MedicalResearch.com: What are the main findings of the study?
Answer: That among patients with established coronary artery disease there was no observable relationship between the amount of vitamin D circulating in their blood and the extent of disease progression during the following year.
MedicalResearch.com: Were any of the findings unexpected?
Answer: Based on the results of cross-sectional studies and the mechanistic framework provided by animal and in-vitro studies, we thought that a role in atherosclerosis could explain why vitamin D status was associated with cardiovascular events in many large observational cohorts. Knowing that few longitudinal studies had investigated the relationship between vitamin D status and the extent of coronary artery disease, we believed that any effect of vitamin D would become evident in our observational data and were excited about this. Right now, taking recent publications in to account, vitamin D status does not seem to be relevant to disease progression. However, some studies report an association with disease development.
MedicalResearch.com: What should clinicians and patients take away from your report?
Answer: Provided that the patient with coronary artery disease is sufficient (25-hydroxyvitamin D concentration above 50 nmol/L) in vitamin D and receive adequate treatment, we do not observe any beneficial contribution from vitamin D status in terms of slowing down disease progression.
MedicalResearch.com: What recommendations do you have for future research as a result of this study?

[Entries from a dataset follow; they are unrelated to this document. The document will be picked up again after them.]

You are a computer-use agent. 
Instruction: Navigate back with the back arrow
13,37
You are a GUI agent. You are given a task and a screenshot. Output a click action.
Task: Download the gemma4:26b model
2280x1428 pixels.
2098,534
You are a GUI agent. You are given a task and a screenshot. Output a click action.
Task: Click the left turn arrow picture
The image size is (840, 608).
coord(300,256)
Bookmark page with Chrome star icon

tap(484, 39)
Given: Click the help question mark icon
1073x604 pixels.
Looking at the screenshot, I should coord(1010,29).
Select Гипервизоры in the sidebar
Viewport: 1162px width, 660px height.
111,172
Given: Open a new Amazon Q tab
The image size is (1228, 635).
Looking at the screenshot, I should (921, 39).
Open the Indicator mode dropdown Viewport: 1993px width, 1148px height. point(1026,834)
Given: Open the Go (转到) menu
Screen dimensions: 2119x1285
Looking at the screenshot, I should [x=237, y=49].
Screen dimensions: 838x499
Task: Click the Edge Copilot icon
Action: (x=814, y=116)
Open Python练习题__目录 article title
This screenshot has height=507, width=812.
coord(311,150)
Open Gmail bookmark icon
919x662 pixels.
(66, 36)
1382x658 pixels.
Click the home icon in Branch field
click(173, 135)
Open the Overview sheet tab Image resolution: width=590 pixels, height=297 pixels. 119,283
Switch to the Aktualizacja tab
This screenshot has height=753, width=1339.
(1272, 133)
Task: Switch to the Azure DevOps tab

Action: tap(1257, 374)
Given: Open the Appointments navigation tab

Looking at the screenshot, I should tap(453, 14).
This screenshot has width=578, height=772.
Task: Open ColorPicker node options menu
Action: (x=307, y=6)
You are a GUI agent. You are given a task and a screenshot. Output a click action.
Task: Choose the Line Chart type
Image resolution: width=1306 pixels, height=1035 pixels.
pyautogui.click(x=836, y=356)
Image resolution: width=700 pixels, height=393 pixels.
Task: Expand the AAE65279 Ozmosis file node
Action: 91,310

Answer: Groups that have data available on repeated measurements of coronary artery disease and vitamin D status should analyse this relationship and publish their findings. The literature is scarce and these results are important. There are some large ongoing randomised placebo controlled trials assessing the effect of vitamin D on cardiovascular events. The VITAL trial in USA, with expected results in 2016, also planned sub studies assessing the effect of vitamin D supplements on soft end-points using non-invasive imaging techniques. Provided that they do find an effect of vitamin D on the risk of myocardial infarction, the results regarding soft end points would be very exciting indeed.